Çok fazla ses getirmeyen korku filmleri nedeniyle pek tanınmayan Louis Morneau’nun yönettiği serinin ikinci filminin senaryosu Bennett Yellin ve James Robert Johnston tarafından yazılmış.

Joy Ride 2

Melissa ve nişanlısı Bobby, yanlarına Melissa’nın kız kardeşi Kayla’yı da alarak bekârlığa veda partisi yapmak için Las Vegas’a doğru arabayla yola çıkar. Yoldaki bir benzin istasyonundan Kayla’nın sadece internetten tanıdığı erkek arkadaşı Nik’i de yanlarına alırlar. Hep beraber yola devam eden gençler, otoyolu terk edip yan yoldan gitmeye karar verirler. (Artık şaşırıyor muyuz? Tabii ki hayır!) Çok geçmeden araba arıza yapar. (Hayııır!) Bir benzin istasyonu bulabilmek umuduyla yaya olarak yola devam ederler. Benzinlik bulamasalar da, uzun zamandır kimsenin uğramadığı belli olan bir eve gelirler. Densiz davranışlarıyla grup arkadaşlarını dahi rahatsız eden Nik, evin camını kırarak içeri girer. Tehlikedeymiş gibi çığlık atarak Bobby’nin kapıyı kırmasına neden olur. Evin içerisinde işe yarar bir şey bulamayan gençler, evin yan tarafındaki ambarda deposu dolu bir araba bulurlar. Bir not bırakmadan gitmek içine sinmeyen Melissa, telefon numarası ile beraber bütün masrafları karşılayıp arabayı geri getireceklerini yazdığı kâğıdı kapının kenarına bırakır. Ev tabii ki Rusty Nail’e aittir. Bu tip saygısızlıklar ise onun affedeceği türden değildir.
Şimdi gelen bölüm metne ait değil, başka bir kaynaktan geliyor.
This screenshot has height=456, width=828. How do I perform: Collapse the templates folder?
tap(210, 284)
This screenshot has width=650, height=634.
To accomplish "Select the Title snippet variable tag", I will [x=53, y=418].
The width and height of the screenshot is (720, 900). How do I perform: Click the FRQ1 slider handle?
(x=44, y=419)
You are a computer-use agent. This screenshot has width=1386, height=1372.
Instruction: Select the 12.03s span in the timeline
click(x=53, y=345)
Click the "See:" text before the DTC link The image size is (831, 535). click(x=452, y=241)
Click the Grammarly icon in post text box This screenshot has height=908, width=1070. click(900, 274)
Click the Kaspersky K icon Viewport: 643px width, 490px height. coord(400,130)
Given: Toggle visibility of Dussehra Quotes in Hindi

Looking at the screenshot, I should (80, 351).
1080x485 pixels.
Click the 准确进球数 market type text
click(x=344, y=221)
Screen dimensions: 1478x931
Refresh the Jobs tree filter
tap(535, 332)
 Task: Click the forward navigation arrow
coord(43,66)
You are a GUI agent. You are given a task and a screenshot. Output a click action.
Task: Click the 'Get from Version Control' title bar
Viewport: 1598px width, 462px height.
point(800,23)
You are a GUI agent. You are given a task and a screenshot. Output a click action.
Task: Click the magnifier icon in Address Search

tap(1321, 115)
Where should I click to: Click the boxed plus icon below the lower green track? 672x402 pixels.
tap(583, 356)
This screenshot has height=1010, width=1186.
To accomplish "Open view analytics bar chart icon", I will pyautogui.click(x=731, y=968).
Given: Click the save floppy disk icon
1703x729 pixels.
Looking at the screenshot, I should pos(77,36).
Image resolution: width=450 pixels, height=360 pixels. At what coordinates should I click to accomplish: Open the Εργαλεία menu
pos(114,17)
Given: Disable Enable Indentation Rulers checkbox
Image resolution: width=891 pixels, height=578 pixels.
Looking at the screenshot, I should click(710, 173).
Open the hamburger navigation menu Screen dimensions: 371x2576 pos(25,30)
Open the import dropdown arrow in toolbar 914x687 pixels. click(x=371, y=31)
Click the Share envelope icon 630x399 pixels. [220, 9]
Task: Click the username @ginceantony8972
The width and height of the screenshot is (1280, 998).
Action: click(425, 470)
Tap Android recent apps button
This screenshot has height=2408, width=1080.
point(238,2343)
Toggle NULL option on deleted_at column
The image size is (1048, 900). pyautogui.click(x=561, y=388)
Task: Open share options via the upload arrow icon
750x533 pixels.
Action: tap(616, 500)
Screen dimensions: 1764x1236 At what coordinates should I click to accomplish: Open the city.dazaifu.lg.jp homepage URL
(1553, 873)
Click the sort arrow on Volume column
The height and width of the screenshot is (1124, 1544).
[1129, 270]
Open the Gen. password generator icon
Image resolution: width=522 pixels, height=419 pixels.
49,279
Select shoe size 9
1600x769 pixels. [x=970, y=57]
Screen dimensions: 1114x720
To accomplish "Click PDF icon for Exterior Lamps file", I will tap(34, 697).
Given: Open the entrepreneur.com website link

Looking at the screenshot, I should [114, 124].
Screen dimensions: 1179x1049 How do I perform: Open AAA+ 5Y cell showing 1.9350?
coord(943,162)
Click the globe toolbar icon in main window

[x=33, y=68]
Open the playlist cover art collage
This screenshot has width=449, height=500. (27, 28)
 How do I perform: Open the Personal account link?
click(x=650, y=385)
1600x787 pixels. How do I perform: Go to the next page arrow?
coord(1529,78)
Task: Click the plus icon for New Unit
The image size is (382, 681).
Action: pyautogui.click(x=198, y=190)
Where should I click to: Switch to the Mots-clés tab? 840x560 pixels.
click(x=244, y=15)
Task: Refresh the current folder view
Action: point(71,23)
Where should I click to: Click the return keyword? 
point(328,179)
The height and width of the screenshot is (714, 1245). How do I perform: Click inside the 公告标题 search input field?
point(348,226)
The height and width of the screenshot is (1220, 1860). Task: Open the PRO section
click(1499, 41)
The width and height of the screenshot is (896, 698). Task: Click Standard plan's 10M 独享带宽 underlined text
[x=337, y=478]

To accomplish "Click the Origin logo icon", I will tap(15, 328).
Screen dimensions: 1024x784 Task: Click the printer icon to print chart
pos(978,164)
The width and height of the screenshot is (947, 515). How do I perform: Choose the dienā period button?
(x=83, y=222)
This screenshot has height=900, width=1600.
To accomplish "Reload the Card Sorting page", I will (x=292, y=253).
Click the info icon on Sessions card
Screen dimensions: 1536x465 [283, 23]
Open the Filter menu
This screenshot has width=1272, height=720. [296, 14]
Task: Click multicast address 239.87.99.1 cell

Çok zayıf karakterleri ve artık izlemekten gına gelen klişe ötesi olay örgüsü ile vasatın çok altında kalan senaryosu, ikinci filmin en zayıf noktası. Hiçbir anında ilgi çekici olmayı başaramayan filmin, izlendikten belki de hemen sonra “unutulmaya mahkûm filmler mezarlığı”na gömüleceğini tahmin etmek zor olmasa gerek. Yine de (benim gibi) fanatik korkuseverleri oyalamakta çok sıkıntı yaşamıyor.

Joy Ride 3: Road Kill (2014)

Serinin üçüncü ve şimdilik son ayağı olan Joy Ride 3: Road Kill’i, Wrong Turn serisinin 3, 4 ve 5. bölümleri ile Sharktopus (2010) gibi facialardan sorumlu olan Declan O’Brien yazıp yönetmiş.

Joy Ride 3

Altı kişilik bir otomobil yarışı ekibi, bir sonraki yarışacakları yere doğru yola çıkar. Yolda bir kamyoncu ile takışan ekip, kime bulaştığının farkında değildir. Rusty Nail, kendine uğraşacak yeni bir hedef bulmuştur.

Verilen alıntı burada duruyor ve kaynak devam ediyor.